Und das war richtig. Das Gewitter war, wie die Frau es gesagt, anscheinend wirklich schon über die Mühle hinaus, aber der Regen strömte noch und der Bach rauschte mit seinen schmutzigrothen Wellen über die Ufer, eben die Balken lüpfend und fortreißend, die vor wenig mehr als fünf Minuten der kleinen Gesellschaft zum Pfade gedient.

Der greise Müller – denn daß dies sein Stand, sah man, obgleich er keinen Rock trug, an der graublauen Weste, und seine ganze Erscheinung, sein ganzes Auftreten ließen darüber nicht im Zweifel, daß er der Herr des Hauses – der greise Müller, sagen wir, sah dem Werk der Zerstörung einen Moment ruhig zu, dann wandte er die Augen auf die beiden jungen Leute zurück, von denen Joseph sich durch Stampfen und Schütteln der größten Nässe zu entledigen suchte, und sprach, indem er ein paar Schritte zurückmachte und die nächste Thür öffnete, einfach: „Tretet ein.“ Und auf eine andere, gegenüberliegende Thür des geräumigen Zimmers deutend, fügte er hinzu: „Da drinnen findet Ihr Kleider von meinem Sohn, Herr, wenn Ihr sie braucht. Du, Franz, ziehst wohl nur den Rock aus.“

„Dabei lass’ ich’s auch,“ versetzte Joseph munter. „Wir sind noch gut davongekommen – gerade vor Thorschluß. Bei den Damen freilich mit ihren dünnen Kleidern wird’s anders stehen.“

„Wie Ihr wollt, Herr,“ sagte der Greis. „Macht es Euch bequem. Ihr habt Recht, es war gut abgepaßt. Der Guß da draußen spaßt nicht. Doch der Franz hat eben immer Glück, aber,“ fügte er hinzu, und sein Ton hatte etwas Freundliches, und da die Augen dennoch auch jetzt noch finster blickten, sah man es wohl, daß dieser Ausdruck kein willkürlicher war, „aber Ihr selbst scheint mir auch kein Unglückskind zu sein, da Ihr gleich auf den da stießet.
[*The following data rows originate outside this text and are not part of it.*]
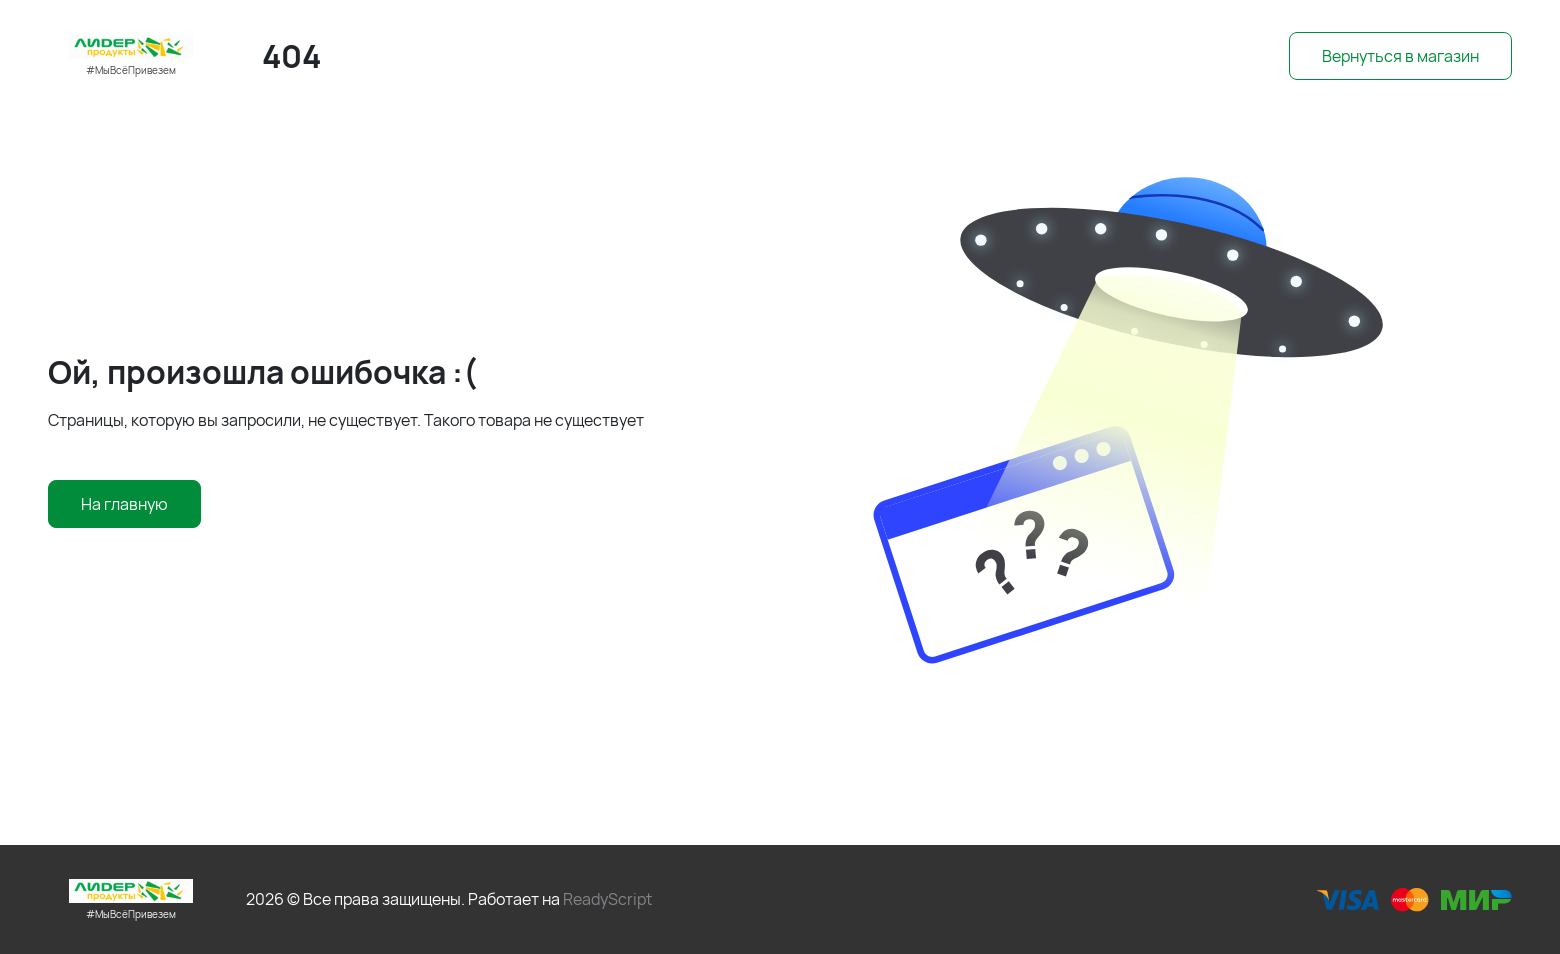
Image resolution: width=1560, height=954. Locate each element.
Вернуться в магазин (1400, 56)
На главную (124, 504)
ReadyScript (607, 899)
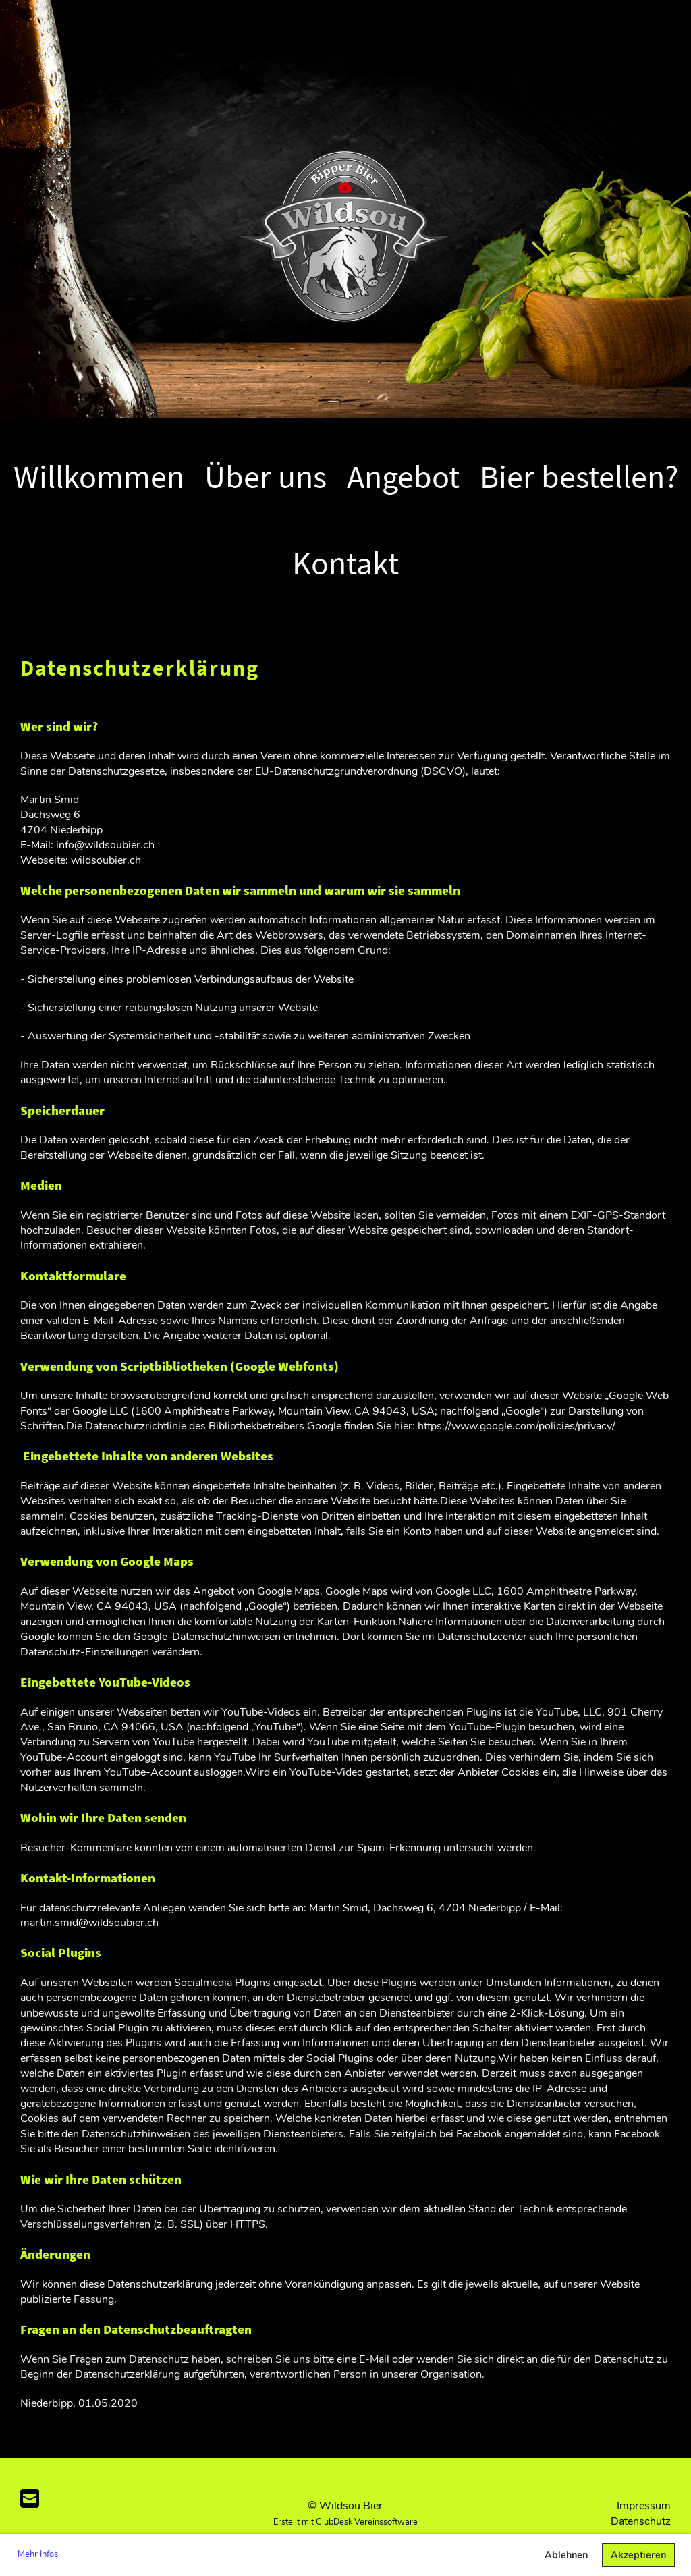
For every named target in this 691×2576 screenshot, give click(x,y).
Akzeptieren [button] (638, 2555)
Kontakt (345, 563)
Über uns (265, 476)
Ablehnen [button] (566, 2555)
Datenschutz (641, 2521)
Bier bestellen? (579, 476)
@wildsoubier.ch (195, 845)
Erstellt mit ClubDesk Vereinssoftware (345, 2522)
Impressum (644, 2505)
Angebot (403, 476)
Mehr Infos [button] (38, 2554)
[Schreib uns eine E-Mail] (29, 2499)
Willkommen (98, 476)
Wo traft Ihr Euch?“

„Auf dem Vorbühl,“ sprach Franz lustig.

„Auf dem Vorbühl? Wie in des Himmels Namen kamet Ihr dorthin?“ rief der Alte, erstaunt den Kopf schüttelnd. „Ich bin nicht neugierig, junger Herr, der da kann’s Euch bezeugen, und meine Art ist’s nicht, Einen, der bei mir einspricht, nach Wie und Warum zu fragen. Wie Ihr aber zu dem Vorbühl gelangen konntet –“

Joseph – die Leser haben längst begriffen, wen sie in der kleinen, vom Wetter überraschten Gesellschaft vor sich hatten, und daß der von der Excellenz erwartete Neffe keineswegs eine Rheinreise machte, sondern sich, freiwillig oder gezwungen, den beiden Flüchtlingen angeschlossen hatte – zuckte auf diese Frage des Greises die Schultern und meinte fast ein wenig spöttisch: „Ist denn Euer Vorbühl da ein verhexter Platz oder ganz außerhalb der Welt?“

„Beides beinah, mein Herr,“ erwiderte jetzt der Jäger. „Geheuer wenigstens soll es dort bei der alten Eiche zu Zeiten nicht sein, und daß Fremde oder gar Damen auf die Kuppe gekommen, mag kaum jemals der Fall gewesen sein.“

„Weil das Fußreisen abgekommen ist,“ meinte Joseph, von Neuem die Achseln zuckend. „Für uns war es übrigens ganz natürlich, denn wir liefen uns drunten im Walde auf einem Wege müde, von dem man nicht um sich schauen konnte und der obendrein zu Ende ging. Da suchten wir uns eben einen Lugaus.“

Der Greis hatte aufmerksam zugehört, und gerade in dieser Ruhe zeigte sich der finstere Ausdruck des Auges, der tief gefurchten, hohen und kahlen Stirn, des ganzen runzelvollen Gesichts so deutlich und unverstellt, daß der junge Mann in seinem Inneren sich die Frage regen fühlte, ob er seinen alten Wirth bisher nicht gänzlich falsch beurtheilt und statt verhältnißmäßiger Höflichkeit und Dienstwilligkeit von ihm das gerade Gegentheil zu erwarten habe. Der erste, nichts weniger als ermuthigende Empfang an der Thür draußen kam ihm wieder in den Sinn und es tauchte auch der Blick wieder vor ihm auf, der seiner Cousine gefolgt und von ihm wohl bemerkt worden war. Er erinnerte sich an die Worte, welche Eugenie unterwegs zu ihm gesagt; er sah sich den Jäger rasch, aber fest jetzt darauf an: ja, es war unleugbar, es war eine gewisse – nein, überraschende Aehnlichkeit da! Hatte der Alte das junge Mädchen nur darum so scharf angesehen?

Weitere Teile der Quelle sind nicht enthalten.